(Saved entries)

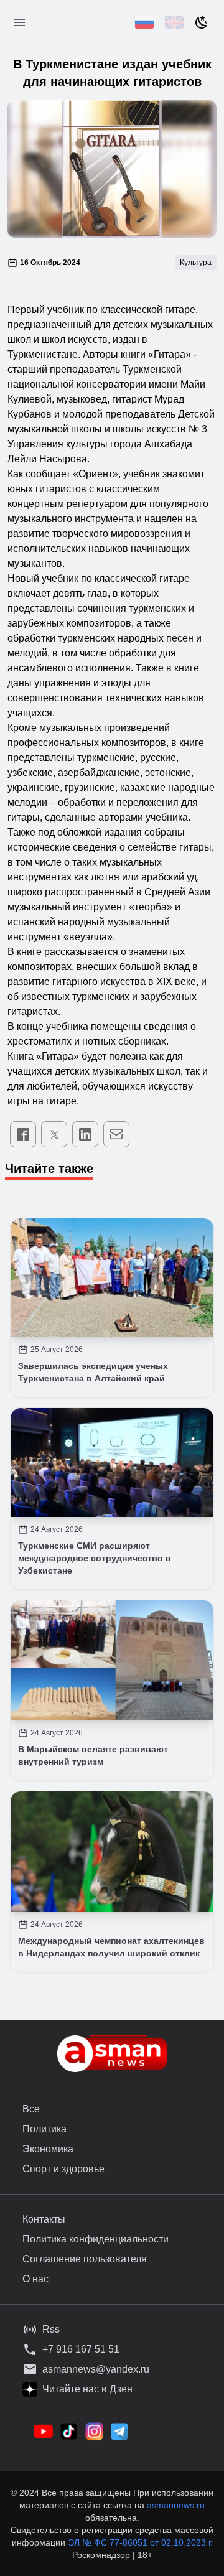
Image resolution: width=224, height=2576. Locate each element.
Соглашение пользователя (84, 2259)
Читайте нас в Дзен (87, 2389)
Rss (51, 2329)
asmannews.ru (176, 2505)
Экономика (47, 2149)
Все (31, 2109)
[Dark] (201, 22)
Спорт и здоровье (63, 2168)
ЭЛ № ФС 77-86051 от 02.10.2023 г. (140, 2542)
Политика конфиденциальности (95, 2239)
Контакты (43, 2219)
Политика (44, 2129)
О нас (35, 2279)
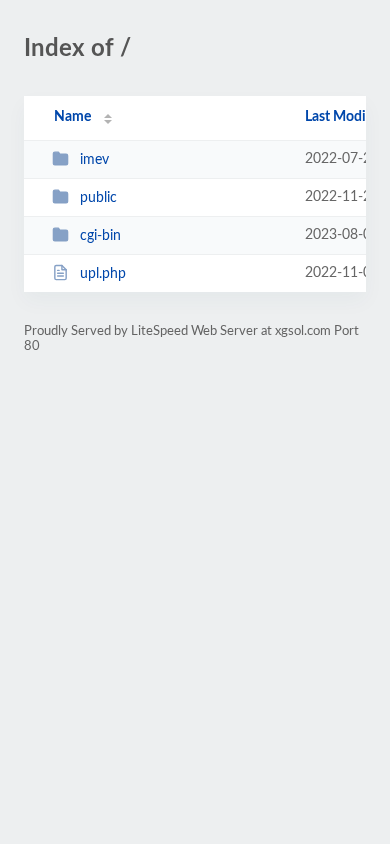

→ **ACTIVITY**: Search the entries above for the string "Политика". Copy each line in which it appears.

→ **REPLY TO THE EXERCISE**:
Политика конфиденциальности (95, 2239)
Политика (44, 2129)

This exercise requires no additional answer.